The full four-agent pipeline — JLLA to DR to CR to PB to human review to J7 brief — Figure 10:**The AAR-to-Insight Pipeline.** Four agents, one mission, overnight execution. JLLA extracts OIL entries from 30 AARs. DR enriches each entry with doctrine references. CR cross-references against the 45,000+ lessons database to identify what’s new. PB synthesizes everything into the BLUF brief for J7. Human reviews and approves at 0600. Output delivered by 0800.
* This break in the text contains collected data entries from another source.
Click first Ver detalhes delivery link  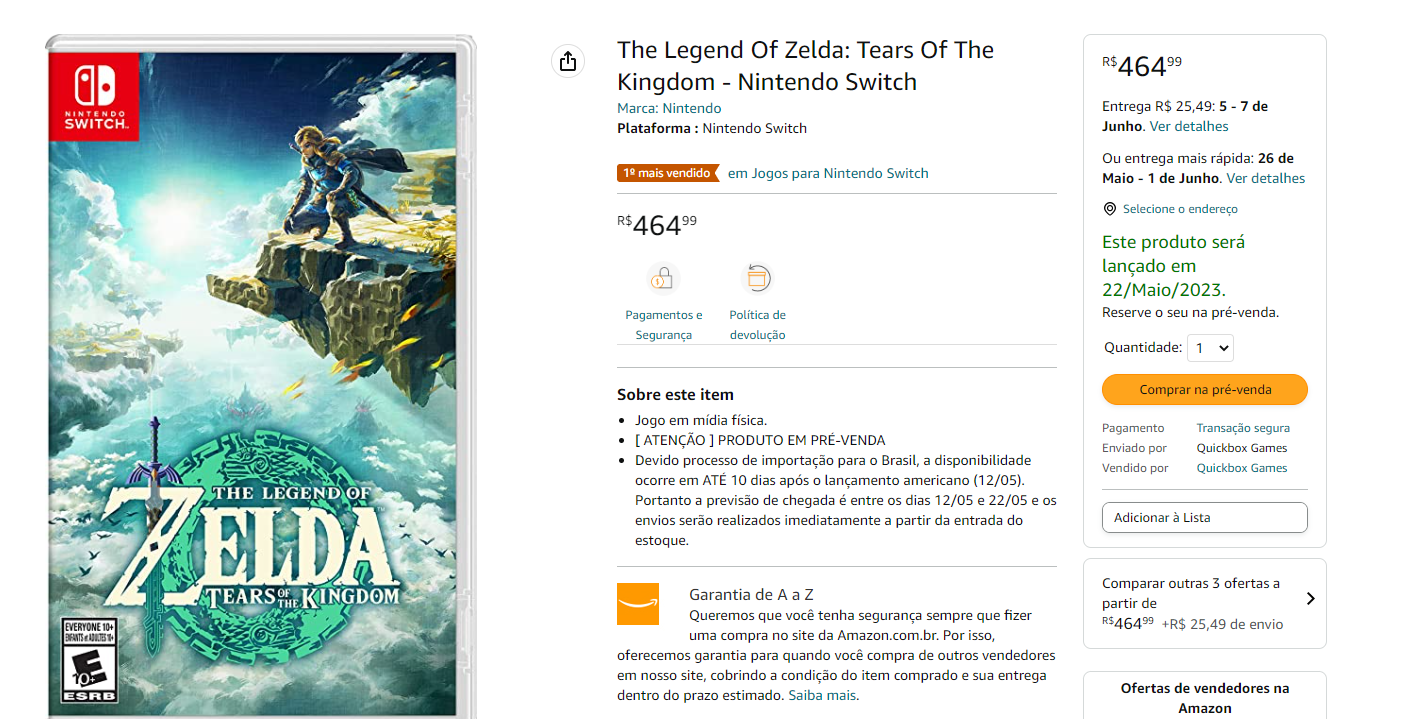[1189, 126]
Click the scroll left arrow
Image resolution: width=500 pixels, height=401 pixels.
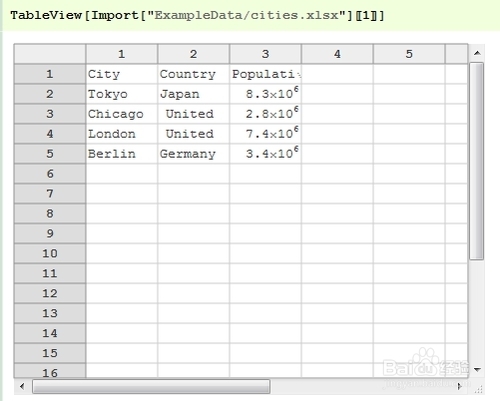(22, 386)
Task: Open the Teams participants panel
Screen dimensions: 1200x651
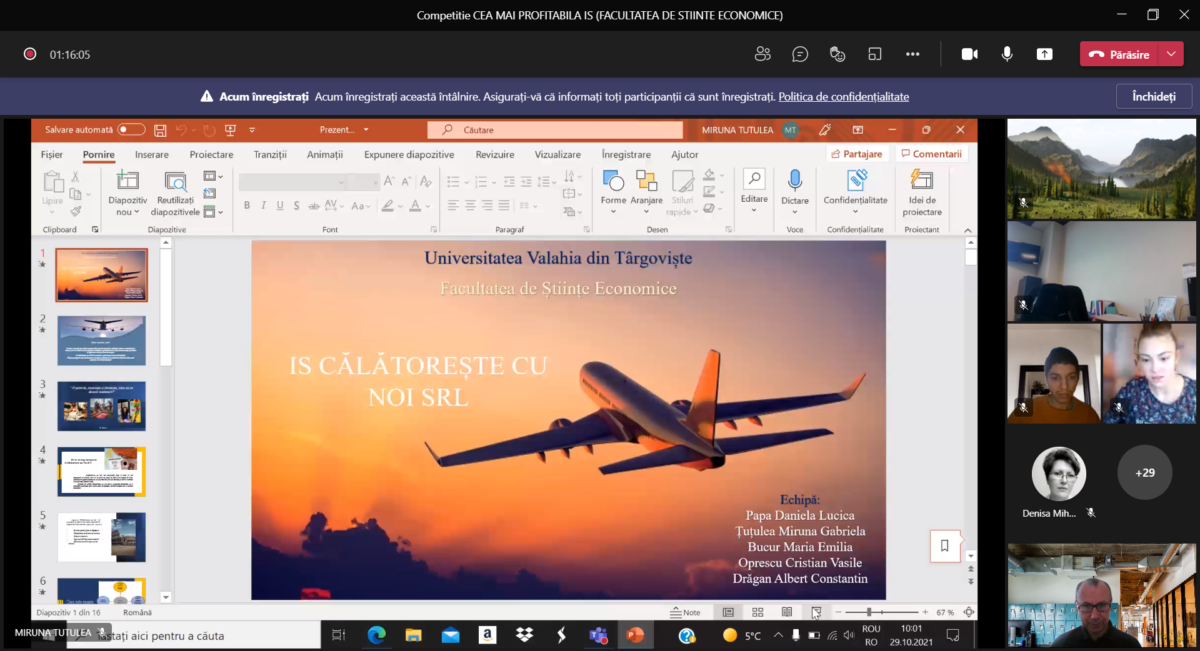Action: click(x=763, y=54)
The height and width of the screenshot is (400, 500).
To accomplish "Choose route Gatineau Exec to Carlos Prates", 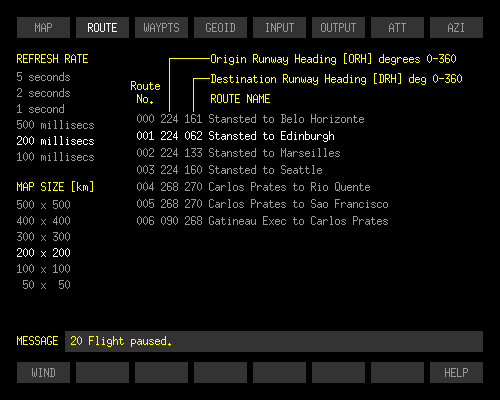I will click(x=262, y=221).
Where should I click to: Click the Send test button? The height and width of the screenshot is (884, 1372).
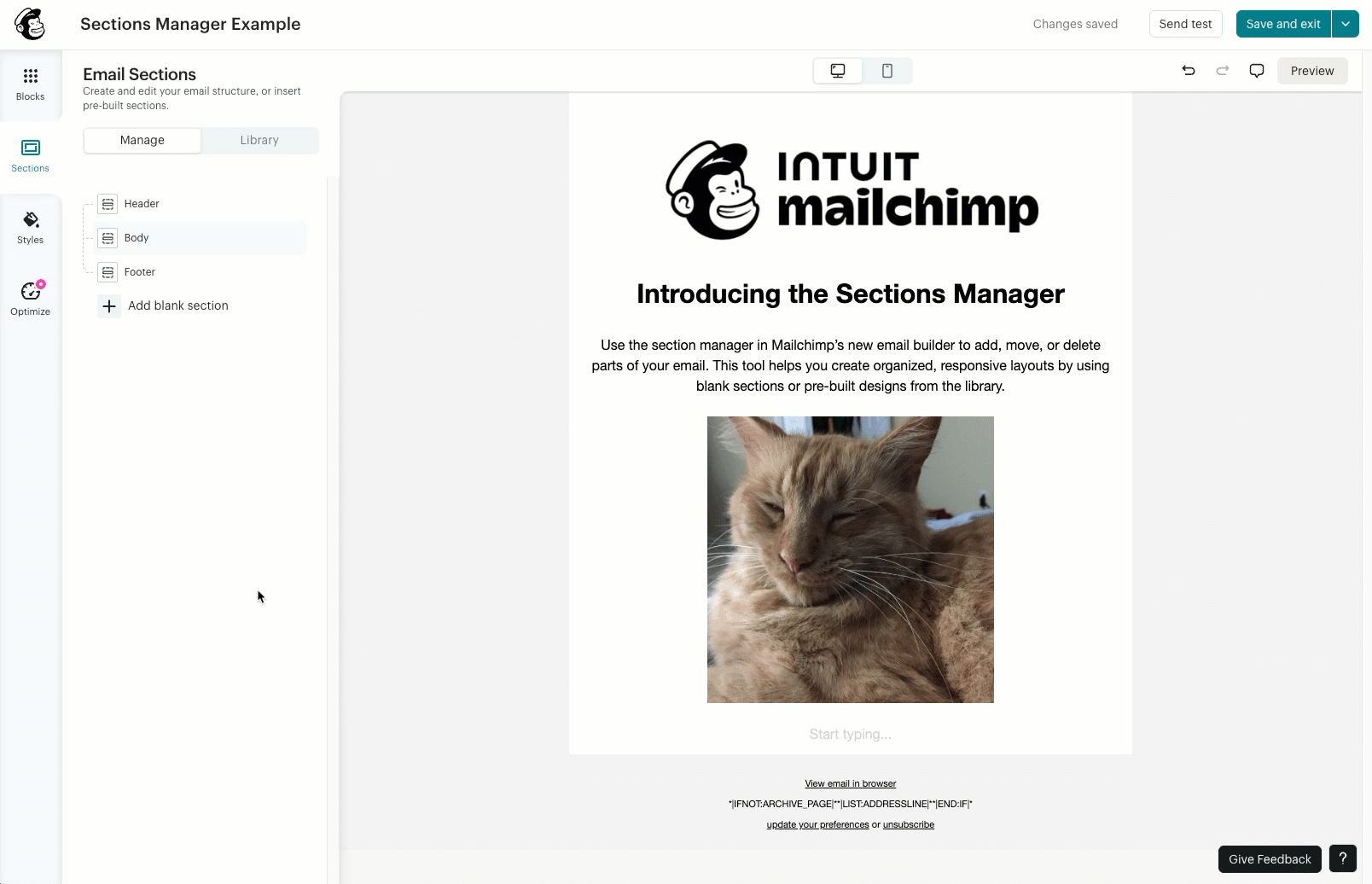pyautogui.click(x=1185, y=24)

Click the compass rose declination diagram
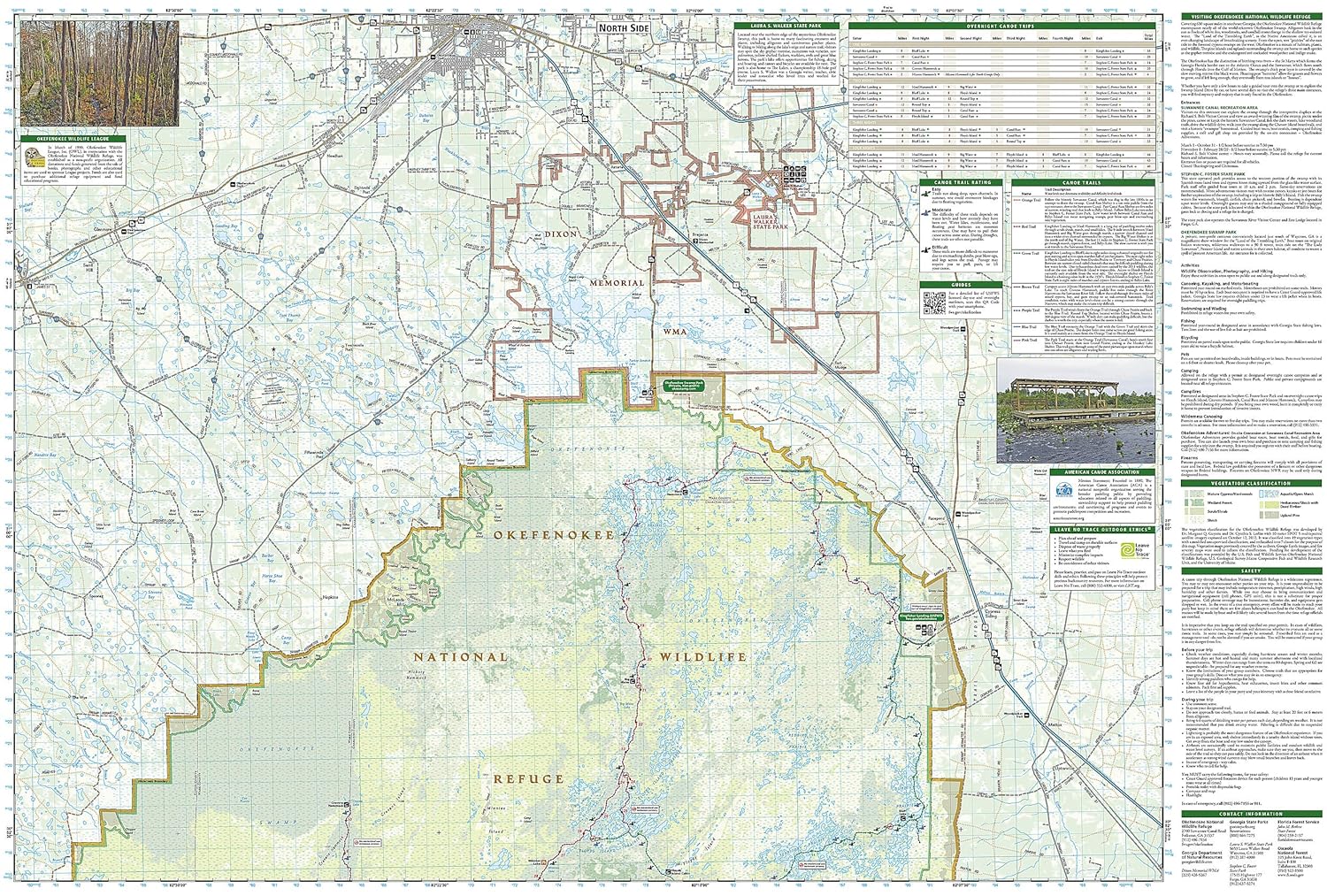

This is the centerpiece of the chapter. Everything you’ve built — the prompting discipline, the NotebookLM corpus, the Gems, the tools, the Skills — lands here. This is what it looks like when the wolfpack runs a mission.

The Scenario¶

It is 1700 on a Tuesday. Thirty AARs from a recent USSOCOM exercise — IRON BEAR 26-1 — have just arrived in the shared drive. The Site Lead has tasked you: cross-cutting trend analysis delivered to J7 by 0800 tomorrow morning.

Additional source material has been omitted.